▶ **PROBLEM DETAILS**
Locate the line that contains "The image size is (640, 404)." in the entries below, then repeat it and every following line through the line that contains "Click 磁盘属性与健康 (Disk", exactly, and no others.

▶ **INPUT MATERIAL**
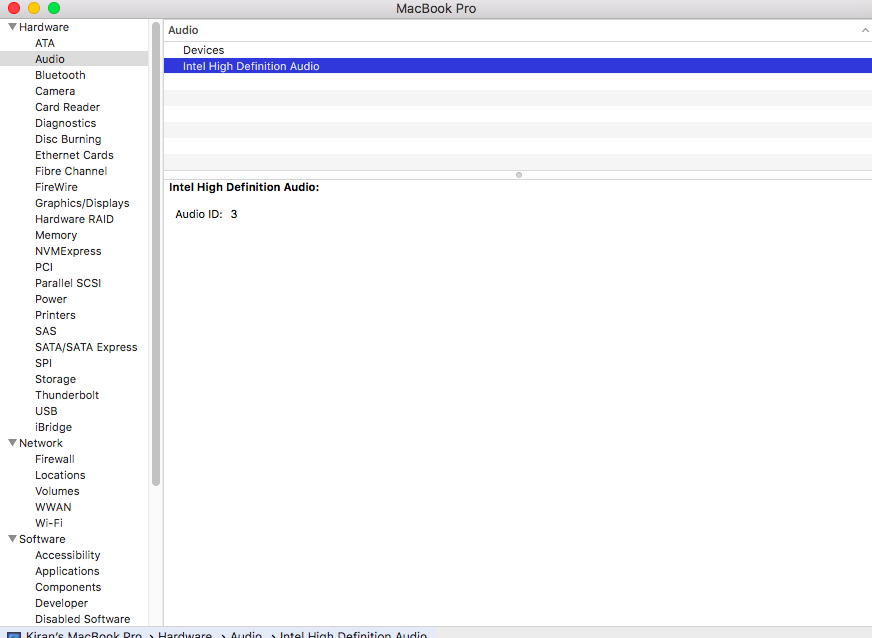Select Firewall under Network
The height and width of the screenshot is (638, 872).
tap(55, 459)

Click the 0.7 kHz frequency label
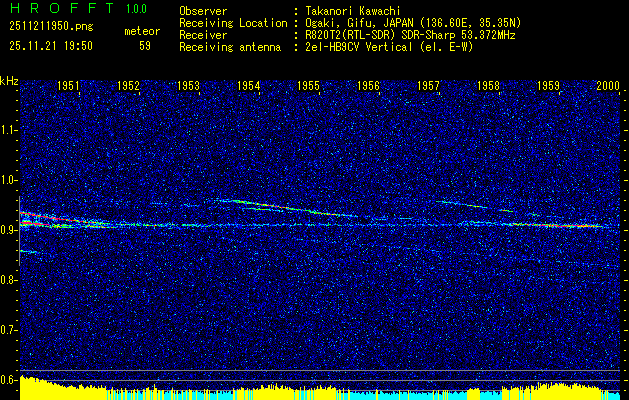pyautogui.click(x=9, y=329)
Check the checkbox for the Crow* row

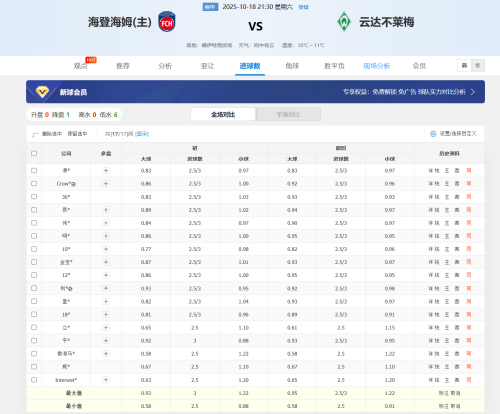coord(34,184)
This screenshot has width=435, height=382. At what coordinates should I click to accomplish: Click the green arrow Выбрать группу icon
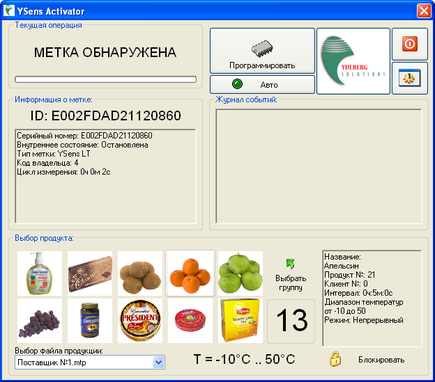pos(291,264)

---

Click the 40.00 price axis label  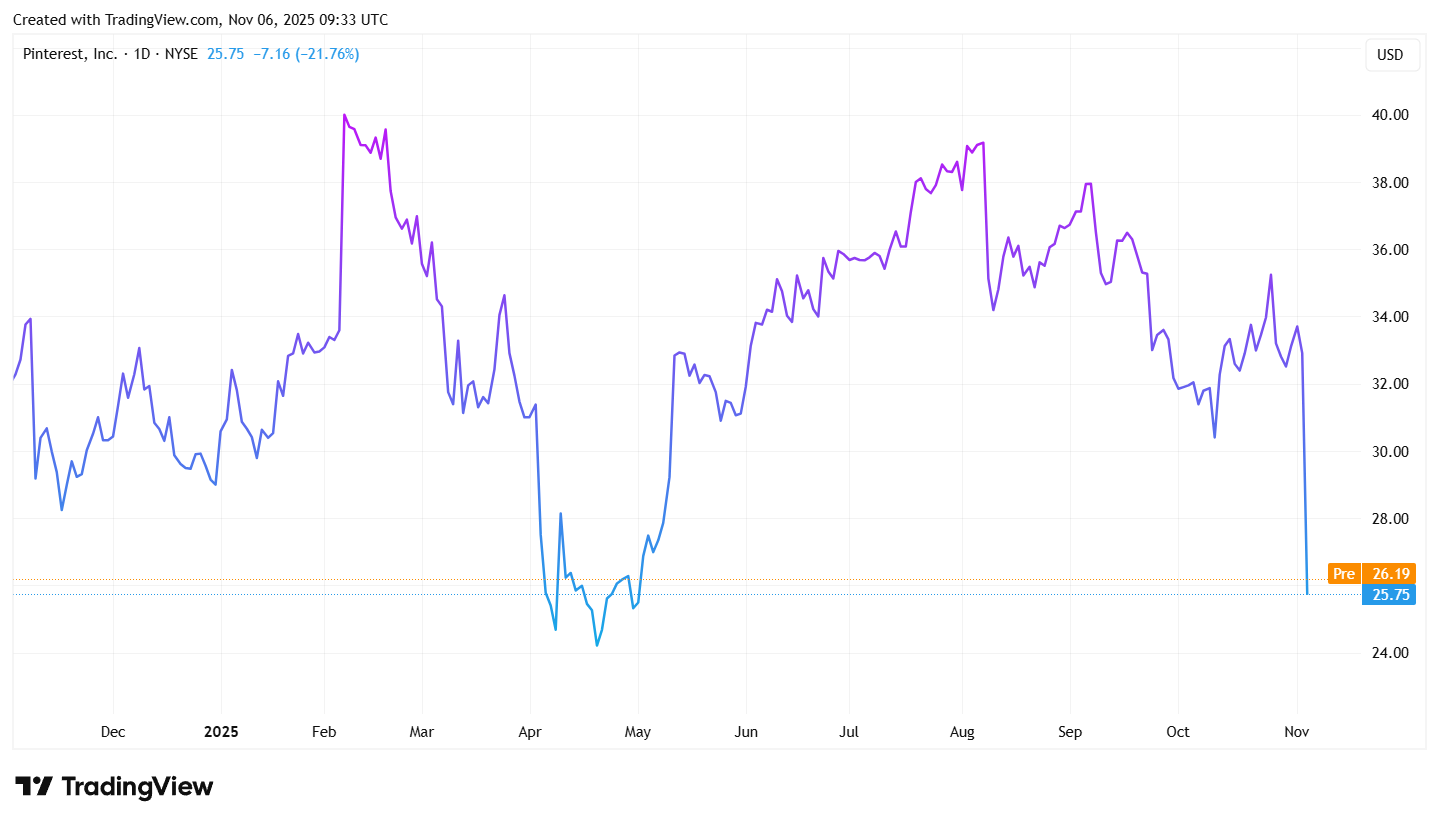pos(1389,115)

---

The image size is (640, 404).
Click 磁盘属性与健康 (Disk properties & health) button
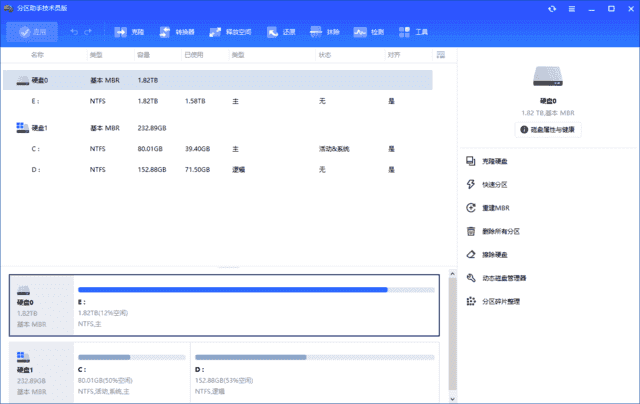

▶ **RESPONSE AREA**
The image size is (640, 404).
Click 磁盘属性与健康 (Disk properties & health) button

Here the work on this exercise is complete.